Guardi Kurt Vile e ti sembra di vedere un cavallo selvaggio. Uno di quelli che, invece di affannarsi per nulla, cercano di gustarsi il paesaggio al meglio che possono, ora accelerando, ora rallentando e dando la giusta attenzione a un dettaglio nascosto. Sarà la chioma, sarà lo sguardo, sarà l’abbigliamento strambo o il sorriso incerto, ma la sensazione è quella. E all’ascolto ne dà la conferma: ti chiedi per quale caso fortuito sia arrivato a Philadelphia, se vive su un baobab o su una palafitta in mezzo al nulla.
“B’lieve I’m Goin Down…” in questo senso è un trotto beato e assolutamente unico.
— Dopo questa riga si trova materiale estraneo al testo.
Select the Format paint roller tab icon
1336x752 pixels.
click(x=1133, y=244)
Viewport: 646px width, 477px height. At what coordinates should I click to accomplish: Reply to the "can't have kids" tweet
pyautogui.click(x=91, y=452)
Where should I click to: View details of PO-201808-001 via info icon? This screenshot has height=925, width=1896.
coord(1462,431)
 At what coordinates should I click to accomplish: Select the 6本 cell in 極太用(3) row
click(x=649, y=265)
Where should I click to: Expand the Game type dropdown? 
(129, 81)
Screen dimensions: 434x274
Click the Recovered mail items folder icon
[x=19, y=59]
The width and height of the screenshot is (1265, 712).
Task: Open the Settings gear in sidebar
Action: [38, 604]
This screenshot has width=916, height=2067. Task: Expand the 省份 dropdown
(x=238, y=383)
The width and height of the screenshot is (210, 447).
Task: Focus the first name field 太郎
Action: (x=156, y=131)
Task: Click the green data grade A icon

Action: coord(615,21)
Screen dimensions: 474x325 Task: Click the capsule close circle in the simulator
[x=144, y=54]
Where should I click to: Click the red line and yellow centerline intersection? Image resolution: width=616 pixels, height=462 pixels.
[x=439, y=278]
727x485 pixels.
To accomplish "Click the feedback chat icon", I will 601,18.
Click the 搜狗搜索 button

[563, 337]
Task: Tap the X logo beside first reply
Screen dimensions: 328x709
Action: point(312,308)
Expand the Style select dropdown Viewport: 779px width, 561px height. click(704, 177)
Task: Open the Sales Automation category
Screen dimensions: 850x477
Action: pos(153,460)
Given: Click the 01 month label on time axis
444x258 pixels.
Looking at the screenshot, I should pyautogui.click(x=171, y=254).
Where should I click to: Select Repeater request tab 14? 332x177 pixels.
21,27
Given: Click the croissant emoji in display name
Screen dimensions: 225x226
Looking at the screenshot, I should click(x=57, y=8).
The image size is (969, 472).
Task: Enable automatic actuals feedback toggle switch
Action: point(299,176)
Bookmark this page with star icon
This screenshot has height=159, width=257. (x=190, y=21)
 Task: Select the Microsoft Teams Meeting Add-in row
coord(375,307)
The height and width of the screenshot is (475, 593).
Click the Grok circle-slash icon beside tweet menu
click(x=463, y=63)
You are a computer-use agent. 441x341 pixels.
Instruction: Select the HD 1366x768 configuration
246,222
Dodici tracce nelle quali si avverte chiaramente il retrogusto del miglior genere cantautoriale americano sano e senza scimmiottamenti da quattro soldi: da Pretty Pimpin a Life Like This è tutta discesa, un susseguirsi di pezzi
che ripuliscono i polmoni per restituirteli più adatti all’aria autunnale dipinta di arancione.
L’unica pecca è forse la troppa continuità della seconda parte del disco, che può risultare non all’altezza della prima, ma complessivamente Kurt trotta che è una meraviglia e, da bravo selvaggio, sa prendersi gioco delle lancette dei tristi e prevedibili orologi da parete.